I just had to tonight... the rear seemed to roll and want to work. The Dana had some parts removed and looked to be the reason this was parked.

Upon further inspection, a piece of broken gear is the culprit of not wanting to make a full rotation. It seemed to work decent by hand so I put it back together to see if I could get the Dana to shift. Took me a minute to figure the cables out, but it didn’t want to work properly... I’ll be looking for a Dana replacement in the future. If anyone has one or parts, lemme know!


















It would stay in gear up front so I decided to air up the rear tire, throw a front one on and see what it would do!

It shifted through all 5 gears flawlessly! Pretty neat! Actually seemed to be a pretty nice ride. Definitely need to figure out brakes....


----------



## marching_out (Aug 9, 2021)

Glad to hear you got at least the Tokhiem working. Sorry to hear about the Dana. I'll let you know on the Corvette fork!


----------



## RustyHornet (Aug 9, 2021)

marching_out said:


> Glad to hear you got at least the Tokhiem working. Sorry to hear about the Dana. I'll let you know on the Corvette fork!
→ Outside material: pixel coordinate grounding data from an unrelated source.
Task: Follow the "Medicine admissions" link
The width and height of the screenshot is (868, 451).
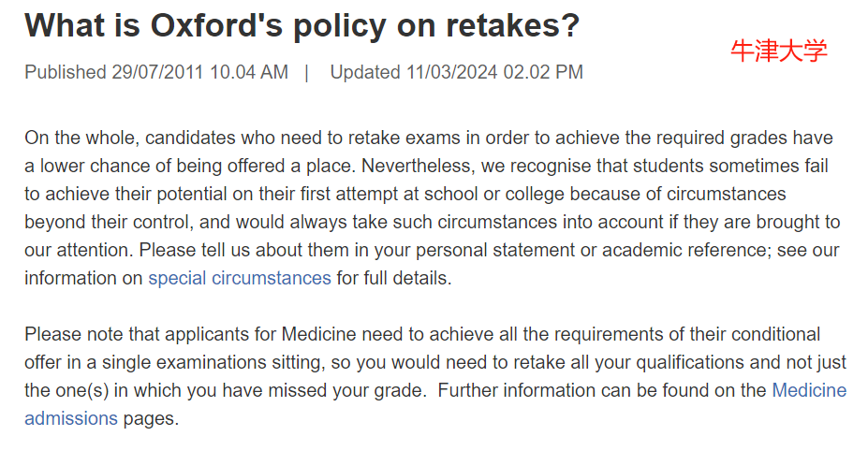Action: [x=809, y=390]
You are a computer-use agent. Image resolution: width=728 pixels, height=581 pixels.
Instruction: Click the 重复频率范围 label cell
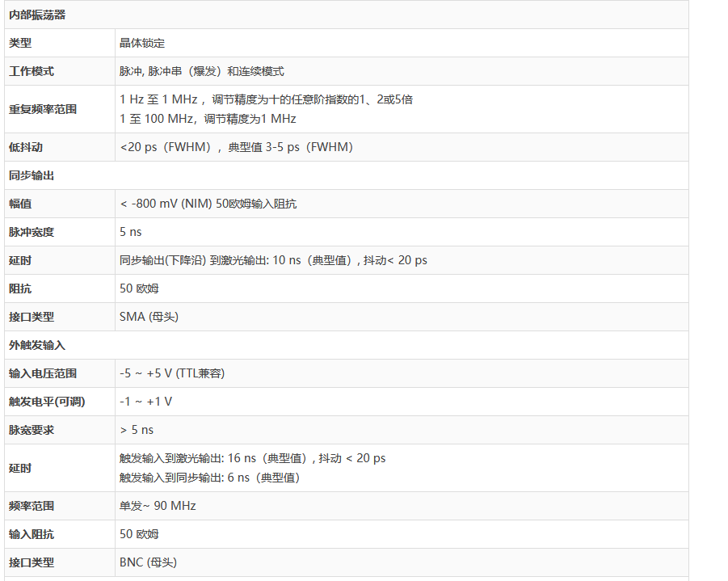click(43, 109)
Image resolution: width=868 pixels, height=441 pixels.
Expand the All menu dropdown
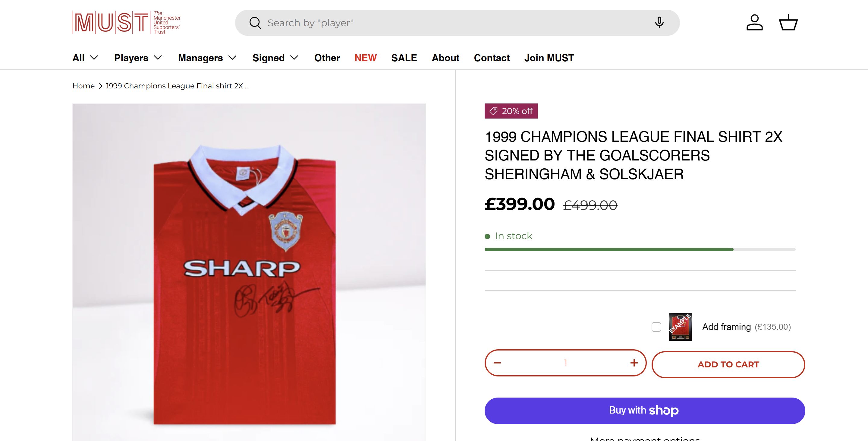point(85,58)
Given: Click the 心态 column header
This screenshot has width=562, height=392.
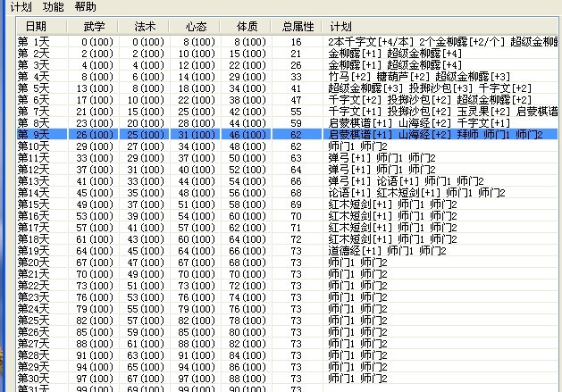Looking at the screenshot, I should pyautogui.click(x=193, y=27).
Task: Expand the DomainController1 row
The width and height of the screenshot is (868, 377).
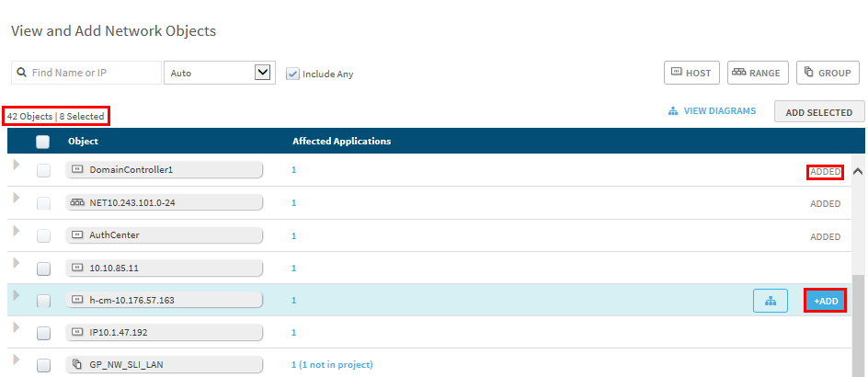Action: (16, 166)
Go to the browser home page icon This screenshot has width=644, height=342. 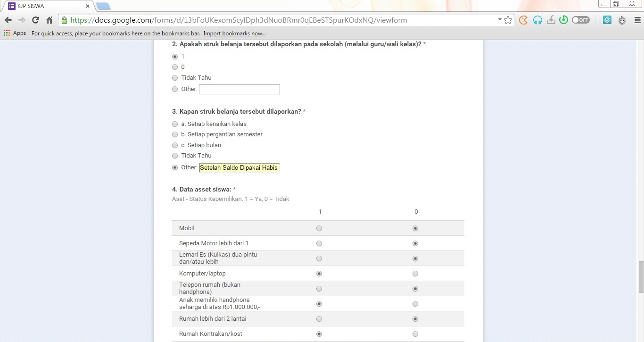pos(49,20)
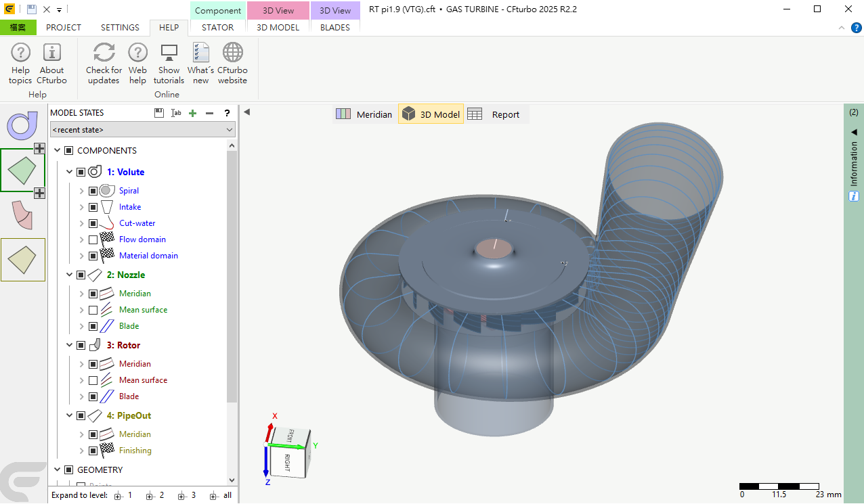Add a new model state with the plus icon

pyautogui.click(x=193, y=113)
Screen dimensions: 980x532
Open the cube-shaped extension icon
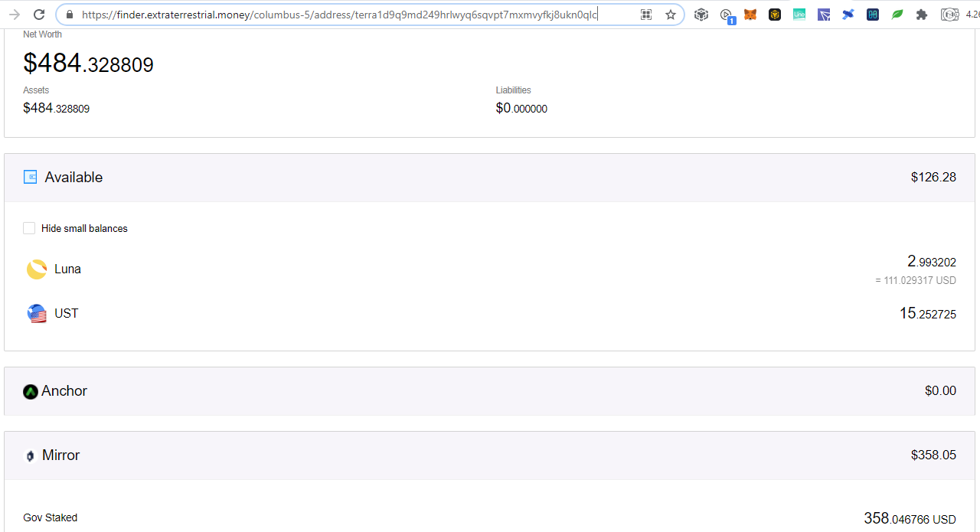701,15
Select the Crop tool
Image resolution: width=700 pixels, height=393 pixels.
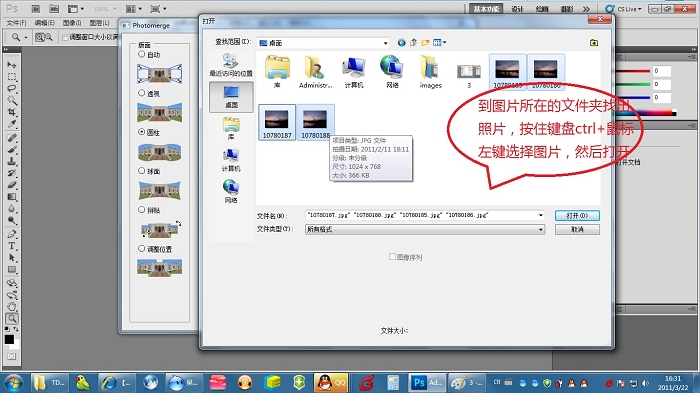click(12, 112)
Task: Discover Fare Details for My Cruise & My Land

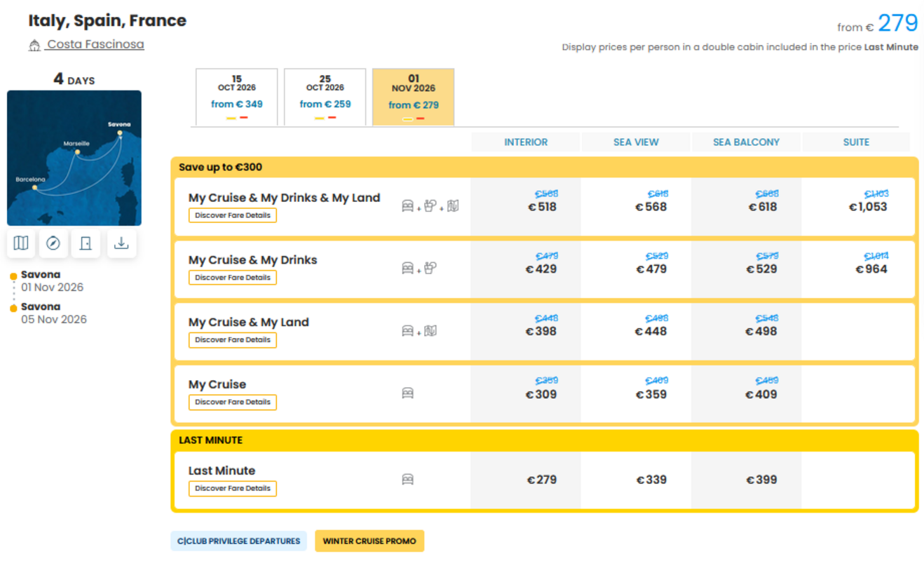Action: click(x=233, y=340)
Haha! Love it! I’ll get the Dana going, may have to find another unit for parts, but I’ll get it doing!


----------



## non-fixie (Aug 10, 2021)

Wow!

Thanks for posting this. From a European point of view this is a mind-blowing piece of kit. An actual gearbox on a bike? 

How much does it weigh, if one may ask?


----------



## juvela (Aug 10, 2021)

non-fixie said:


> Wow!
> 
> Thanks for posting this. From a European point of view this is a mind-blowing piece of kit. An actual gearbox on a bike?
> 
> How much does it weigh, if one may ask?




-----

found meself wondering the same thing  🤔

that looks like a whole lotta metal inside the Dana unit

wondering if the correct unit of measurement might be stone rather than pounds or kilos...  😉


-----


----------



## RustyHornet (Aug 10, 2021)

non-fixie said:


> Wow!
> 
> Thanks for posting this. From a European point of view this is a mind-blowing piece of kit. An actual gearbox on a bike?
> 
> How much does it weigh, if one may ask?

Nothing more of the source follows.